I'm a first-year machine learning PhD student, and I'm wondering how best to spend my PhD to prepare for policy positions (as a US citizen, I'm especially looking at programs like TechCongress and AAAS). What skills should I develop, and what can I do to develop them? What topic areas should I become an expert in? Should I learn about subjects broadly or just zero in on my PhD topic? I'm also wondering how much overlap there is between work that would best improve my resume for policy and work that would increase my chances of landing in academia. Roughly, there's a spectrum of how to allocate my PhD resources with the following two extremes: on one, I can try to pursue traditional academic success at all costs (publish a lot, network heavily with academics); on the other, use the PhD funding to subsidize my work in other areas (e.g. policy research) and just do the bare minimum required to graduate by thesis.

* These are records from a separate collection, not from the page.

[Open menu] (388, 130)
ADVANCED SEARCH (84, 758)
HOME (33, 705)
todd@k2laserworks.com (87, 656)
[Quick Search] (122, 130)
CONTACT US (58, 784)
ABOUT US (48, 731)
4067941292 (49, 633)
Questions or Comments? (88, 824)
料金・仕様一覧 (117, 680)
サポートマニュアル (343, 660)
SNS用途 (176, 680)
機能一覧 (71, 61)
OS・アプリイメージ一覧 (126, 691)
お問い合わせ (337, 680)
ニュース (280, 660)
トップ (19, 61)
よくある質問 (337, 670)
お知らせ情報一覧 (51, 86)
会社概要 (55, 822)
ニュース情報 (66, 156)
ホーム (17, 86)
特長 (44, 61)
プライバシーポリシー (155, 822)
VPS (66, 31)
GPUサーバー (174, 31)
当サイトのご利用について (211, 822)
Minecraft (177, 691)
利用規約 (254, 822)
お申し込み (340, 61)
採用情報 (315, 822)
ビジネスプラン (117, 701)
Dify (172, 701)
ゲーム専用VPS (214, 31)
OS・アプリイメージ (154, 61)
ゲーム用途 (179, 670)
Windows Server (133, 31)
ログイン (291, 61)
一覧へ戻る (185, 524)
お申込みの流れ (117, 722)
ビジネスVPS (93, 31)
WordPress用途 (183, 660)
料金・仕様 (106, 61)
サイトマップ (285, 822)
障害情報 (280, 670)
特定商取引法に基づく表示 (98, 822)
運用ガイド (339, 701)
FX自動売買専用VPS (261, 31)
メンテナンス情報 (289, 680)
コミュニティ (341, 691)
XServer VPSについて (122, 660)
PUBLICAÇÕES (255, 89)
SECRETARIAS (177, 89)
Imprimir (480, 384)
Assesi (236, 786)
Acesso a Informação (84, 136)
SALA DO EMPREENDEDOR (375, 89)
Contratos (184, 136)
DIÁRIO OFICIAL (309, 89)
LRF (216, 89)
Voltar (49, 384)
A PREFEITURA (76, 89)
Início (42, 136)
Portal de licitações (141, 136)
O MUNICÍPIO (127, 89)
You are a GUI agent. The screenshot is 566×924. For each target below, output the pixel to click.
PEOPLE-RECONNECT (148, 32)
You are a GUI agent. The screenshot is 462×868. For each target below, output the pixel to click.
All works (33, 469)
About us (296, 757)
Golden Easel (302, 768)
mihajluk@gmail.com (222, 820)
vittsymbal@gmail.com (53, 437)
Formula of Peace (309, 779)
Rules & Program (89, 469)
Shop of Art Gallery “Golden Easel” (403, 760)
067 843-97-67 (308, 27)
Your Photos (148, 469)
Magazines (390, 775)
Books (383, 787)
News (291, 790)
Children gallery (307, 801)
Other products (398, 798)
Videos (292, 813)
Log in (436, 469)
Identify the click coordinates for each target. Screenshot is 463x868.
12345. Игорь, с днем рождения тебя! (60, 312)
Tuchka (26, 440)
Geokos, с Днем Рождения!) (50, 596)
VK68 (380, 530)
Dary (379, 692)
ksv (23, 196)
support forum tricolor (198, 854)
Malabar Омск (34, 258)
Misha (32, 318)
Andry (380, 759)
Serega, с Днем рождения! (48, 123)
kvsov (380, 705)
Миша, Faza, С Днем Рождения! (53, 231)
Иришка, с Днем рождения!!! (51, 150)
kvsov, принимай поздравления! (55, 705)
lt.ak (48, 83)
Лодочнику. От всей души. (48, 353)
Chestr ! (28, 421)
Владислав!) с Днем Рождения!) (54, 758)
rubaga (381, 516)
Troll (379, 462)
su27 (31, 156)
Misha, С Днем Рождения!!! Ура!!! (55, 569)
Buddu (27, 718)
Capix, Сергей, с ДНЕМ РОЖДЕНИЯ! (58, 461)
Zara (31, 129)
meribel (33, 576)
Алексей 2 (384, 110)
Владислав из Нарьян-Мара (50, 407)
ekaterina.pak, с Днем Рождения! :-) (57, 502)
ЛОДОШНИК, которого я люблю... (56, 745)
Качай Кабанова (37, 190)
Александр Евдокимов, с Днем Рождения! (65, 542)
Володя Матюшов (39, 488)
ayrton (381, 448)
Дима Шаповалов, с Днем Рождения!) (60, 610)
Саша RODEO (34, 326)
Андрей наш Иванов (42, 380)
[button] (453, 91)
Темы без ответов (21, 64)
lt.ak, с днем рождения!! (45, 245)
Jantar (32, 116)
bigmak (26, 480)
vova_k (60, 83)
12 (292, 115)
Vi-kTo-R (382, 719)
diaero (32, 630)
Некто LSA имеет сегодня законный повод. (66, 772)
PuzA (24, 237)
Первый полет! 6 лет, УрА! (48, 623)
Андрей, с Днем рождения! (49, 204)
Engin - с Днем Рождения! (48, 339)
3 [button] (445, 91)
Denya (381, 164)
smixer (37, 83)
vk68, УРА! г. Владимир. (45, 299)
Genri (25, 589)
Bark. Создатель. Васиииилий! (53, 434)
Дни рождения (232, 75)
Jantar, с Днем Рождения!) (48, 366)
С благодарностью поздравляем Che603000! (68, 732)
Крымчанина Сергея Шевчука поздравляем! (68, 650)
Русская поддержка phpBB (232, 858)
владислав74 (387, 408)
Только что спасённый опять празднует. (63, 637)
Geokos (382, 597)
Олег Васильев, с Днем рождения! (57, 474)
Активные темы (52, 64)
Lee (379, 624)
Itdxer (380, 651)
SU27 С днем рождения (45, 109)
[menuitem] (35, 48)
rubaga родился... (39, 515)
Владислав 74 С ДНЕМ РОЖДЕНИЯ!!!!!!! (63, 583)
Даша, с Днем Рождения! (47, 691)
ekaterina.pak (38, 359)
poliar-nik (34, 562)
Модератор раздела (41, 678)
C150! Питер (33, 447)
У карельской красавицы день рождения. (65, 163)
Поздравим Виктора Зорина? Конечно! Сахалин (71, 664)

More on my background/situation. My current PhD topic is fairness. I'm not particularly interested in value alignment or X-risk AI problems; I also don't feel like I'm well-equipped to research those topics. I'm in a UK program and so my PhD is quite a bit shorter, and I will graduate (or my funding runs out) in 2023/24. I have a generalist background/disposition, and I'm fortunate to be part of a team that also includes philosophers (lots of them), lawyers, and sociologists to stimulate those interests. My university used to have a better reputation for ML, but now it's declined a bit. It's still very well-regarded in philosophy. Given that situation, becoming traditionally well-regarded in just ML is going to be very difficult and unlikely but not impossible. Thus far, I've found that my interest in doing that has been flagging, since I worry a lot about the immediate implications of a lot of ML research on society. But I think I could buckle down if I found the right reasons for doing so.